▶ ASSIGNMENT: Below are the records. Restate word for word every line from the one that contains "Quality Certifications (144, 2026)" through the final line, both included.

▶ DATA PROVIDED:
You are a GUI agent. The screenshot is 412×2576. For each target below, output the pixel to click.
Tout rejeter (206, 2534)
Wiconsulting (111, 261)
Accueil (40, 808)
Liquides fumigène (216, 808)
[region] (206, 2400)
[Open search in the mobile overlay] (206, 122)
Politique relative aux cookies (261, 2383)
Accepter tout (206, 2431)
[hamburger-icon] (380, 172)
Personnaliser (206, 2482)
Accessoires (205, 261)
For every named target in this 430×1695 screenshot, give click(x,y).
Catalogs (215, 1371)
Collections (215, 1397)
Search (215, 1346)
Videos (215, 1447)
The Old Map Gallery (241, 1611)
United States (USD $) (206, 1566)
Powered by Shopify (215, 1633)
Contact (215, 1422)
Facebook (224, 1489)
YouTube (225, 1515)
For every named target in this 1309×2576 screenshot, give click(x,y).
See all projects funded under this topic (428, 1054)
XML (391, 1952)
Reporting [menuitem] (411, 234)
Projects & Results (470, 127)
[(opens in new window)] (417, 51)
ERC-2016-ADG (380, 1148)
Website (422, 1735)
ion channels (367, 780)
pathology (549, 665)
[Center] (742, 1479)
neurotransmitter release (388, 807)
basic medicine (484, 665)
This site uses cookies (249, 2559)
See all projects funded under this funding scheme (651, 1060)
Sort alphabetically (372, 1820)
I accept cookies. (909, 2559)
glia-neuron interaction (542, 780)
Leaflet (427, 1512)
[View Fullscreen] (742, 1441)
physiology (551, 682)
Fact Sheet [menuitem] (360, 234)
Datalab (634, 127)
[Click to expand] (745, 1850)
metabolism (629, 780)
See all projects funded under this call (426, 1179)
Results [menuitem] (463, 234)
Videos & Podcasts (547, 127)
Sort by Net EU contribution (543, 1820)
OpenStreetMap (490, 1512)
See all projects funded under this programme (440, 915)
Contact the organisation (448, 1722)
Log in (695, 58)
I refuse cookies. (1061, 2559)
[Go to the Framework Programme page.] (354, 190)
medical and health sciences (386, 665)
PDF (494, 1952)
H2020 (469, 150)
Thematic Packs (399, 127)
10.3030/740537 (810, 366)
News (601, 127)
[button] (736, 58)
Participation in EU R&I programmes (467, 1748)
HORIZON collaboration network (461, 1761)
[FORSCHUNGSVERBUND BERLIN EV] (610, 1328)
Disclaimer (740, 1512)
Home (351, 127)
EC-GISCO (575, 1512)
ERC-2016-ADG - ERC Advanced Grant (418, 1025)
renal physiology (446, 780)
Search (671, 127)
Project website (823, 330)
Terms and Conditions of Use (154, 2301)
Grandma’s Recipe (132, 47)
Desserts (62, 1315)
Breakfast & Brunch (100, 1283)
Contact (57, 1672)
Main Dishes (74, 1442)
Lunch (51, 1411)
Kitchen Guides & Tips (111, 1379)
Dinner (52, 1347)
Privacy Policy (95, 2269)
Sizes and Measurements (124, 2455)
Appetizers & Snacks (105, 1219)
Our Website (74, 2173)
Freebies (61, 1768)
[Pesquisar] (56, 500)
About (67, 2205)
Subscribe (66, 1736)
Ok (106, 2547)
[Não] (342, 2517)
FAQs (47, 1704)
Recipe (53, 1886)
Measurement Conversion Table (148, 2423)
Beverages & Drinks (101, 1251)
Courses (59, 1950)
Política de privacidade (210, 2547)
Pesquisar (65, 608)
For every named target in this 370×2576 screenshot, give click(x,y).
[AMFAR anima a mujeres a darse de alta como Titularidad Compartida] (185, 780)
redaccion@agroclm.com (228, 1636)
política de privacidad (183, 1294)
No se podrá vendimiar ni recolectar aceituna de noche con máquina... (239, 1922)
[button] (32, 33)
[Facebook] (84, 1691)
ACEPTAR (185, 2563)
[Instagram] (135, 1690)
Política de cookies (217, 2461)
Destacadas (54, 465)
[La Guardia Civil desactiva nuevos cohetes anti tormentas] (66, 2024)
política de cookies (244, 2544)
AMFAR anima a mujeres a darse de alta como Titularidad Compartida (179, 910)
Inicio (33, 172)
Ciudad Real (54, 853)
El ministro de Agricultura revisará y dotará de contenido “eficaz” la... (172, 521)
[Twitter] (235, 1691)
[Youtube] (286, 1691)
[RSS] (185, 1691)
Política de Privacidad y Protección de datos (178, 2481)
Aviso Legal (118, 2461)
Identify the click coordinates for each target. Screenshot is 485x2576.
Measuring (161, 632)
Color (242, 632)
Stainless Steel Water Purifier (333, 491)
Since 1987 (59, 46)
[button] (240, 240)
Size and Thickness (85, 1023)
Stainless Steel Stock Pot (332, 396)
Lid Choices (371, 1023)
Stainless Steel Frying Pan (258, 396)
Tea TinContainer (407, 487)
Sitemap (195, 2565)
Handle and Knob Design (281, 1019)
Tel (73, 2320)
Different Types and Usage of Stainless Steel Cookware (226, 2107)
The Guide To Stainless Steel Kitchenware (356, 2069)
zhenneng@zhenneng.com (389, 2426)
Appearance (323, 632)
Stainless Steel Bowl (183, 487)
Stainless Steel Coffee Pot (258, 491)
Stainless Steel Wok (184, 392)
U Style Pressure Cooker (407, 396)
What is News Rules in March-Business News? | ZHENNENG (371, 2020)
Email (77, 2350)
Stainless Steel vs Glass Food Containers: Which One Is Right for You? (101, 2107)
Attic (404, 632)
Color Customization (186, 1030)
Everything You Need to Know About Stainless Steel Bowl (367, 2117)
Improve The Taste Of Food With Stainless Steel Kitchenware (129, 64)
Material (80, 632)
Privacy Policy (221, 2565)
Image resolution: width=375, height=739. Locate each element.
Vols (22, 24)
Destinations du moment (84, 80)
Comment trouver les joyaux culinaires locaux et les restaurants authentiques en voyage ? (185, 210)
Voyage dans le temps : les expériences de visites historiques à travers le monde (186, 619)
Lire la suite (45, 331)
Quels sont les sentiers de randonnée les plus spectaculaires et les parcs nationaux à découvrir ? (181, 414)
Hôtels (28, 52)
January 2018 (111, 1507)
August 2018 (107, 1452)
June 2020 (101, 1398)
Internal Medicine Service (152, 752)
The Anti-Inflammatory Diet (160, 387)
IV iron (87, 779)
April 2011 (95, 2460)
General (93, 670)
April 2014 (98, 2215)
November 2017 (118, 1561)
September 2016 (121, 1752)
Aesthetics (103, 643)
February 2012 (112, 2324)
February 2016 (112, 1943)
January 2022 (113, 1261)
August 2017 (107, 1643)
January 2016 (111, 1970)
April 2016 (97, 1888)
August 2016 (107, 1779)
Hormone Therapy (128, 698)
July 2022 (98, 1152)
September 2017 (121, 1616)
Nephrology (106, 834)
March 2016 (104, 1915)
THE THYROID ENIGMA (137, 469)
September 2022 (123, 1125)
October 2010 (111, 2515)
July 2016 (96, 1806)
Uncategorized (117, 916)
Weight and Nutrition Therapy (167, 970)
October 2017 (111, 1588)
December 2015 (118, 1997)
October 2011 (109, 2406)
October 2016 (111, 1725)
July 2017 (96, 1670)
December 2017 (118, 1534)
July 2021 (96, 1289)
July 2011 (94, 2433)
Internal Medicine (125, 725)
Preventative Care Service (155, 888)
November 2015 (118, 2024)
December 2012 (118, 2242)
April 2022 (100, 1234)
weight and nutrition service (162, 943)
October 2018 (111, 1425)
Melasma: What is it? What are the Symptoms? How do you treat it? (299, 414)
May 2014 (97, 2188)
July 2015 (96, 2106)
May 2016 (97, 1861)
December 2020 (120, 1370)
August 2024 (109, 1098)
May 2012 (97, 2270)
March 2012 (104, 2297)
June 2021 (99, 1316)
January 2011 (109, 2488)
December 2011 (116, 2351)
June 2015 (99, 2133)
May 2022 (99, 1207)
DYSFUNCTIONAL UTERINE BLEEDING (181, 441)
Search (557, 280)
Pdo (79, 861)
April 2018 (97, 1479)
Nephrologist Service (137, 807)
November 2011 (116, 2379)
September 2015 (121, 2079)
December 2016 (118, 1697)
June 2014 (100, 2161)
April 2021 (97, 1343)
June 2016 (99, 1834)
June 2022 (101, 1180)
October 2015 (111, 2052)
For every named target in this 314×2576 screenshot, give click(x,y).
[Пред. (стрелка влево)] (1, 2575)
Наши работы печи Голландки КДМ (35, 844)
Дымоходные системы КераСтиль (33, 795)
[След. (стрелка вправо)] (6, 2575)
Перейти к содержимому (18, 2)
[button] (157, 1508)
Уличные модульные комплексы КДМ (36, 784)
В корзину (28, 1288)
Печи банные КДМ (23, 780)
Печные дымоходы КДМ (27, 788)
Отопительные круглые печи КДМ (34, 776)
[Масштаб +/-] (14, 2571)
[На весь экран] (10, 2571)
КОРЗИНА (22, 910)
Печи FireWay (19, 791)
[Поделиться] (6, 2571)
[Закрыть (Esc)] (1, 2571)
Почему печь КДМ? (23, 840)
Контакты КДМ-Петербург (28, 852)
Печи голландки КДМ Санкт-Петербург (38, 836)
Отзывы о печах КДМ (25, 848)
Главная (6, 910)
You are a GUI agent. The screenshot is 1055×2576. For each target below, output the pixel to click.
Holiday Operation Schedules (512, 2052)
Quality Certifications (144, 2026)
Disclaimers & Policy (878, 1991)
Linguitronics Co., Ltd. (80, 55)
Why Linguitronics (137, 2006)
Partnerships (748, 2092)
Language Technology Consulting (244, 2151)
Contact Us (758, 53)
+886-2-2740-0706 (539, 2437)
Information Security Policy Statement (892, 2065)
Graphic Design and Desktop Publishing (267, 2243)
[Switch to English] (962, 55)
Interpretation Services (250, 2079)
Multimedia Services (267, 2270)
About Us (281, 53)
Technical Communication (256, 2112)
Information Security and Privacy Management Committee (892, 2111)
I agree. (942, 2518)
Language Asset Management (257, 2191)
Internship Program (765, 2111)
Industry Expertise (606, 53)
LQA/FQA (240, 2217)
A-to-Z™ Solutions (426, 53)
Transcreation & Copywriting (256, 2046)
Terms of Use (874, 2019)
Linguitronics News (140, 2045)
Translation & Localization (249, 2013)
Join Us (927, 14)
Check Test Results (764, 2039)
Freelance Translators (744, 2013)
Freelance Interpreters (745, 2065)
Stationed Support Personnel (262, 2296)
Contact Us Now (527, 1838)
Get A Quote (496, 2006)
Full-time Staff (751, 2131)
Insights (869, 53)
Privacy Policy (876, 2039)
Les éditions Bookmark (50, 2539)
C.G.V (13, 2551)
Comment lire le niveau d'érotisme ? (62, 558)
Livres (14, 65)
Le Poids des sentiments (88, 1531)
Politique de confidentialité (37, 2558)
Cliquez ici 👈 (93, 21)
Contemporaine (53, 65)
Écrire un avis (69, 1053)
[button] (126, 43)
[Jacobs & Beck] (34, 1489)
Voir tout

▶ SOLUTION BELOW:
Quality Certifications (144, 2026)
Disclaimers & Policy (878, 1991)
Linguitronics Co., Ltd. (80, 55)
Why Linguitronics (137, 2006)
Partnerships (748, 2092)
Language Technology Consulting (244, 2151)
Contact Us (758, 53)
+886-2-2740-0706 (539, 2437)
Information Security Policy Statement (892, 2065)
Graphic Design and Desktop Publishing (267, 2243)
[Switch to English] (962, 55)
Interpretation Services (250, 2079)
Multimedia Services (267, 2270)
About Us (281, 53)
Technical Communication (256, 2112)
Information Security and Privacy Management Committee (892, 2111)
I agree. (942, 2518)
Language Asset Management (257, 2191)
Internship Program (765, 2111)
Industry Expertise (606, 53)
LQA/FQA (240, 2217)
A-to-Z™ Solutions (426, 53)
Transcreation & Copywriting (256, 2046)
Terms of Use (874, 2019)
Linguitronics News (140, 2045)
Translation & Localization (249, 2013)
Join Us (927, 14)
Check Test Results (764, 2039)
Freelance Translators (744, 2013)
Freelance Interpreters (745, 2065)
Stationed Support Personnel (262, 2296)
Contact Us Now (527, 1838)
Get A Quote (496, 2006)
Full-time Staff (751, 2131)
Insights (869, 53)
Privacy Policy (876, 2039)
Les éditions Bookmark (50, 2539)
C.G.V (13, 2551)
Comment lire le niveau d'érotisme ? (62, 558)
Livres (14, 65)
Le Poids des sentiments (88, 1531)
Politique de confidentialité (37, 2558)
Cliquez ici 👈 (93, 21)
Contemporaine (53, 65)
Écrire un avis (69, 1053)
[button] (126, 43)
[Jacobs & Beck] (34, 1489)
Voir tout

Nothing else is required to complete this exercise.